== ACTIVITY ==
For the word "computer", search the records and show each line in which it occurs.
++++ SUPPLIED MATERIAL
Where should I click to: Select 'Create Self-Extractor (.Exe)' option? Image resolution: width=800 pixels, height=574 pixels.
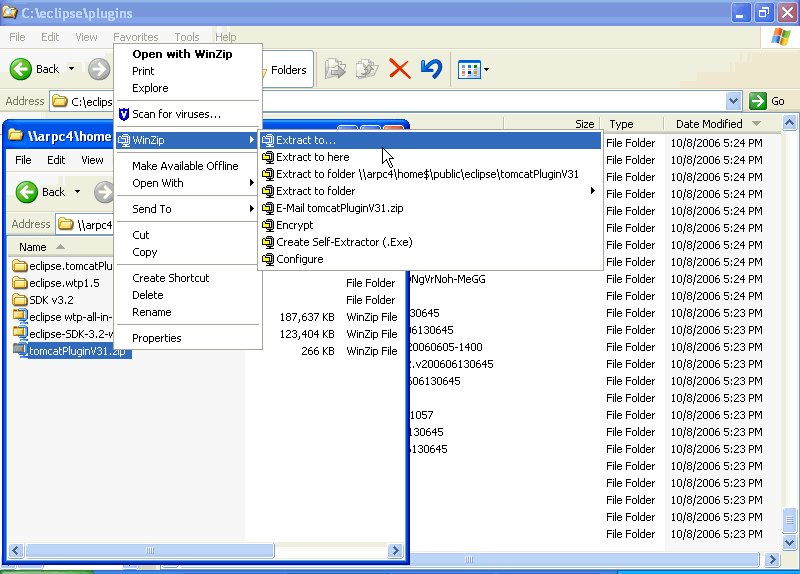point(344,242)
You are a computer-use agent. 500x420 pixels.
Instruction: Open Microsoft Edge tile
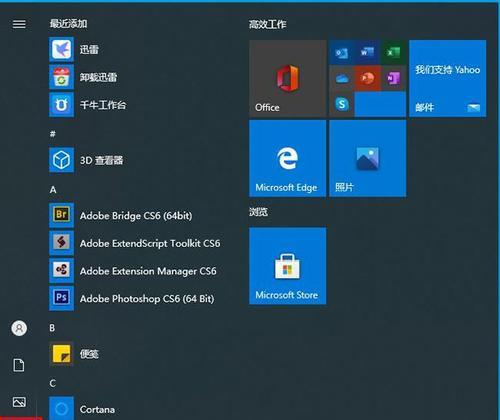point(288,158)
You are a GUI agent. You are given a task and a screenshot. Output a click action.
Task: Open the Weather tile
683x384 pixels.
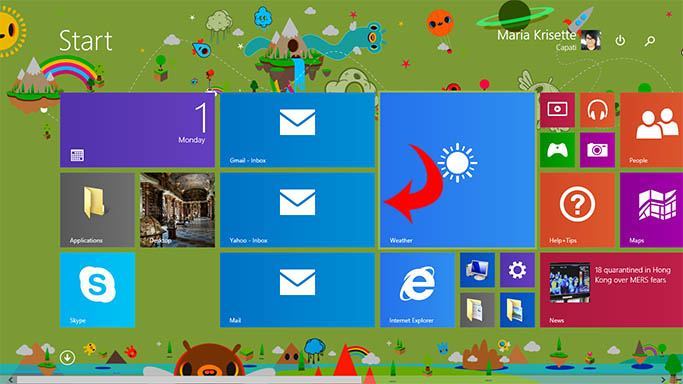(457, 170)
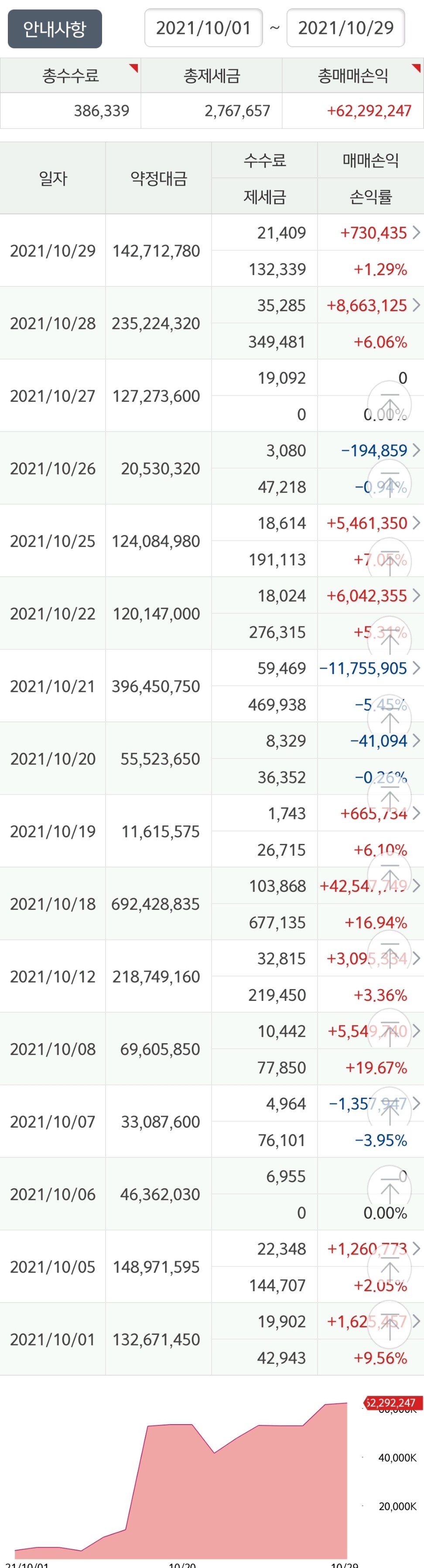The height and width of the screenshot is (1568, 424).
Task: Open chevron next to -194,859 profit
Action: pyautogui.click(x=417, y=450)
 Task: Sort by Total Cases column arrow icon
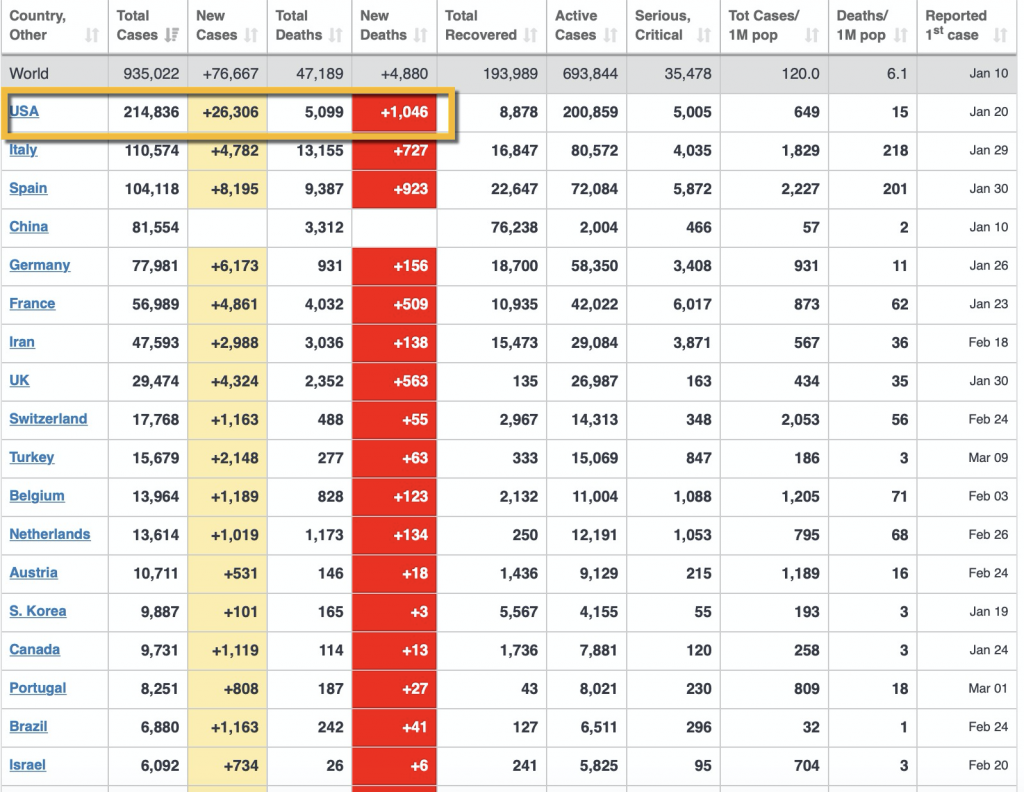point(173,35)
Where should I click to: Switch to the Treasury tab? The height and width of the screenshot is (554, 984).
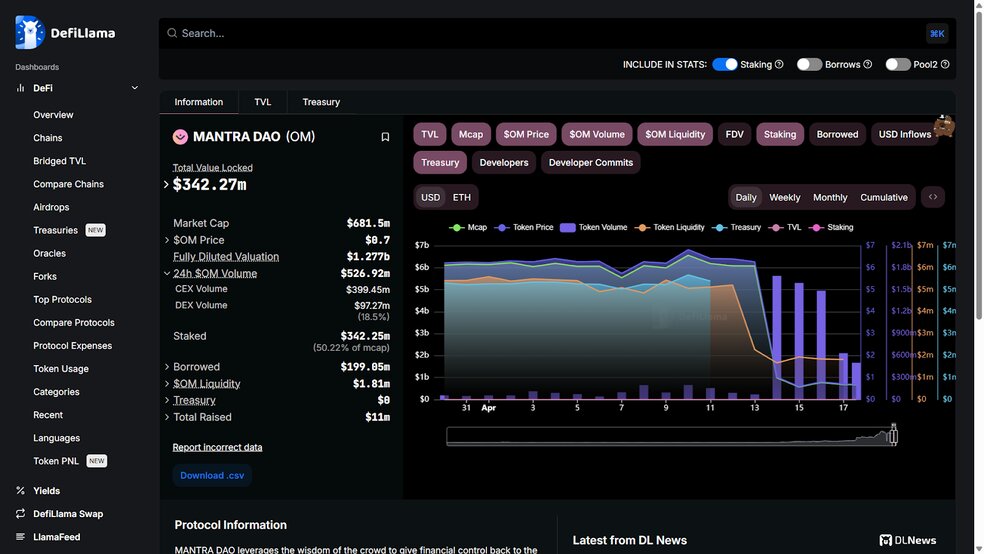[321, 102]
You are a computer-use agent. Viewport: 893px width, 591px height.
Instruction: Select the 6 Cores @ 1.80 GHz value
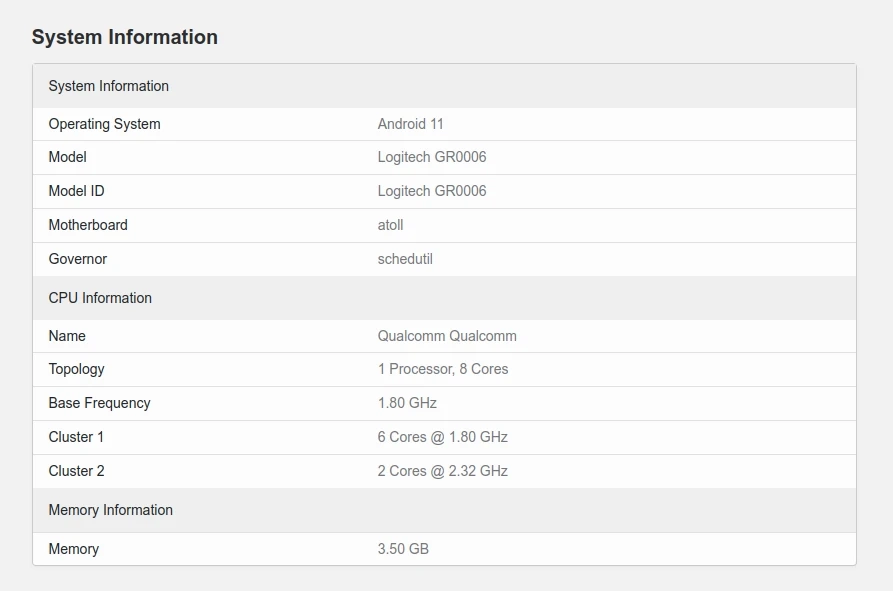(442, 437)
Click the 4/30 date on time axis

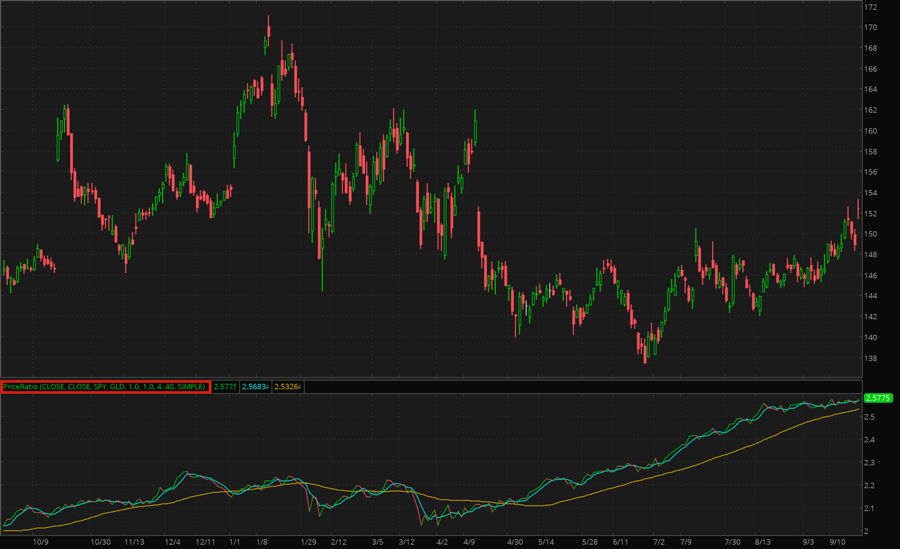point(515,541)
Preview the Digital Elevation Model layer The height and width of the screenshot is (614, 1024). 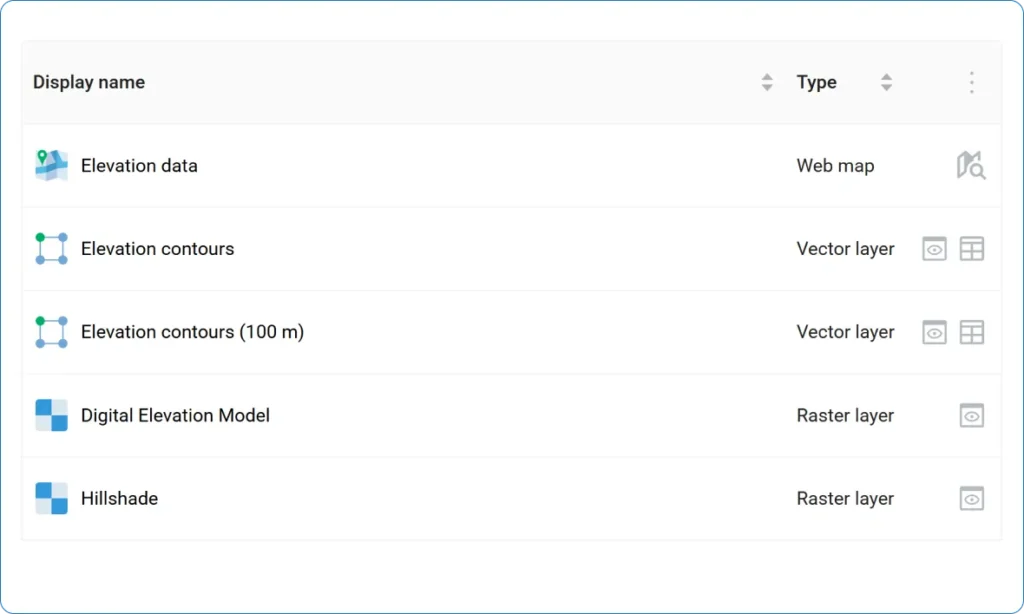pyautogui.click(x=972, y=415)
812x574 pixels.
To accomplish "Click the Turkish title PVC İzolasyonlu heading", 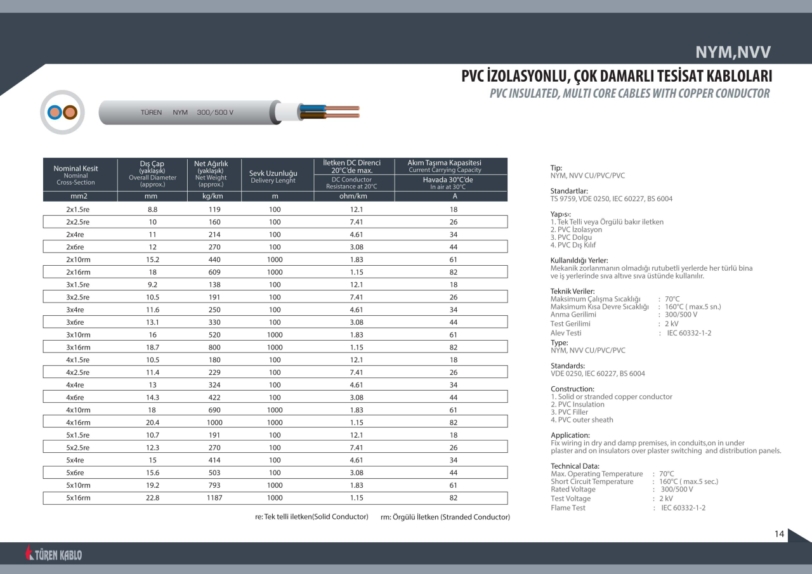I will tap(615, 76).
++++++++
== EXPECTED OUTPUT ==
You are a computer-use agent. 500x420 pixels.
You are a computer-use agent. Viewport: 893px width, 591px height.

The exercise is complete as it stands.